Prüfender Blick: Das US-Forschungslabor NREL testet regelmässig die Leistung lichtbündelnder Solarmodule. Bild: NREL

Zukunftsbild: Lichtbündelnde Solarsysteme könnten im Sonnengürtel der Erde die wichtigste Energiequelle werden. Bild: Amonix

Dritte Solartechnik: Konzentratoren erobern die Wüsten

(©SR)Nach Silizium- und Dünnschichtmodulen drängt eine dritte Solartechnik auf den Markt: Systeme, die das Sonnenlicht zunächst verstärken und die gebündelte Energie anschliessend zur Stromproduktion nutzen. Diverse Konzepte konkurrieren um die begehrten Wüstenstandorte.

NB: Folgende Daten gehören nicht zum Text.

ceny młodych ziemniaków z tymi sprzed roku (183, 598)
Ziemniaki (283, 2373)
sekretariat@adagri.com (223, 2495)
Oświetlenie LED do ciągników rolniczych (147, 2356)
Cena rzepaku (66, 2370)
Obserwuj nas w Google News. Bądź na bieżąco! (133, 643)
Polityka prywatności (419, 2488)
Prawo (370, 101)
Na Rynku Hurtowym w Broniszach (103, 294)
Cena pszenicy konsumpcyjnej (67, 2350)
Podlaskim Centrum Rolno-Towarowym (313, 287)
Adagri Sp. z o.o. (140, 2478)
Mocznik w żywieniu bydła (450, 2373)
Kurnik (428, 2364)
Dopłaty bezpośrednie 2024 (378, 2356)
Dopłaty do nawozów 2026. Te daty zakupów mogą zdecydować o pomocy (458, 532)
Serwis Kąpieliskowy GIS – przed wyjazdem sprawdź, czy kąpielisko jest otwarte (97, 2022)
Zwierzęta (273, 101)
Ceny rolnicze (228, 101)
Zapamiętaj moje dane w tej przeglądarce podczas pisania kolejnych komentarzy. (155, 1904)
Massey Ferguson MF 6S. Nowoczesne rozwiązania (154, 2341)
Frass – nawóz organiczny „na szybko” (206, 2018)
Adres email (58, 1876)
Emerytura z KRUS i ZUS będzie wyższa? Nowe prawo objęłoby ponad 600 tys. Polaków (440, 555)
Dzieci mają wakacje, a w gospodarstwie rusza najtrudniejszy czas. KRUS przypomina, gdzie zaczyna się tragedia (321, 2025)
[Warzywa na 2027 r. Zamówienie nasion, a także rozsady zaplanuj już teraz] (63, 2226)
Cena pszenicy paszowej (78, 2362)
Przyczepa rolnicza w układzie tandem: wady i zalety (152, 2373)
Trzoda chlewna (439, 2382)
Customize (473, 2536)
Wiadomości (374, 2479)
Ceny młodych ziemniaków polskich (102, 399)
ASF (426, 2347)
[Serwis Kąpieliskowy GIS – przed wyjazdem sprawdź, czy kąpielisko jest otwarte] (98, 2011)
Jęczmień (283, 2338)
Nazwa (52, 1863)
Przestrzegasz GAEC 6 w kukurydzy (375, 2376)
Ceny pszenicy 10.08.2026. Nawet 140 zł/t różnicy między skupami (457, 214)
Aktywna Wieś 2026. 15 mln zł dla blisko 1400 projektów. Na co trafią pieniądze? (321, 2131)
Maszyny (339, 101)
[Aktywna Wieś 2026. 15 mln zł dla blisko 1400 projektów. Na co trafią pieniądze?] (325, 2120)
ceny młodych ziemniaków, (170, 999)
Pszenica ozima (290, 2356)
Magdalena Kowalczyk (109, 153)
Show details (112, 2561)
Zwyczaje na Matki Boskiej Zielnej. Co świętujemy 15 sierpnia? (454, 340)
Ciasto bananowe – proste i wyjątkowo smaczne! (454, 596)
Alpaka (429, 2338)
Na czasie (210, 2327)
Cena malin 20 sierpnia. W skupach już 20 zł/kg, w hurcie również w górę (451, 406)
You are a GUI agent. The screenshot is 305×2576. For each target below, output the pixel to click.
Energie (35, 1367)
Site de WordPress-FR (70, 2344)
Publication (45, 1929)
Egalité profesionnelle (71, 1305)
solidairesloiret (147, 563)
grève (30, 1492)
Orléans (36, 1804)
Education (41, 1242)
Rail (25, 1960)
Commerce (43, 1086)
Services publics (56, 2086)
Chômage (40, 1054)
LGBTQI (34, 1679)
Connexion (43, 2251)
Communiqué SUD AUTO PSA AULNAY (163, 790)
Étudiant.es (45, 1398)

Konzentrierende Photovoltaik, kurz CPV, zählt zu den viel versprechenden neuen Technologien, die der Photovoltaik (PV) zur raschen Wettbewerbsfähigkeit verhelfen können. Linsen bündeln Sonnenlicht auf einen Halbleiter. Dadurch werden deutlich mehr Ladungsträger zur Stromproduktion aktiviert und der Wirkungsgrad der Zelle steigt. Die US-Firma Semprius hat mit einem Konzentratormodul jetzt eine neue Rekord-Effizienz von 34 Prozent erreicht. Das dürfte der jungen CPV-Technologie weiteren Auftrieb verleihen.

Reif für Serienproduktion

Das Besondere an der Innovation: Die Module sind im Gegensatz zu vielen Versuchskonzepten, die teilweise Wirkungsgrade von 40 Prozent erreichen, reif für die Serienproduktion. „Unser Modul ist das erste, das ausserhalb von Laboren mehr als ein Drittel des Lichts in Strom umwandelt“, sagt Semprius-Chef Joe Carr. Den Münchner Elektronikkonzern Siemens hat die Technik überzeugt. Er erwarb bereits im vorigen Jahr 16 Prozent an Semprius.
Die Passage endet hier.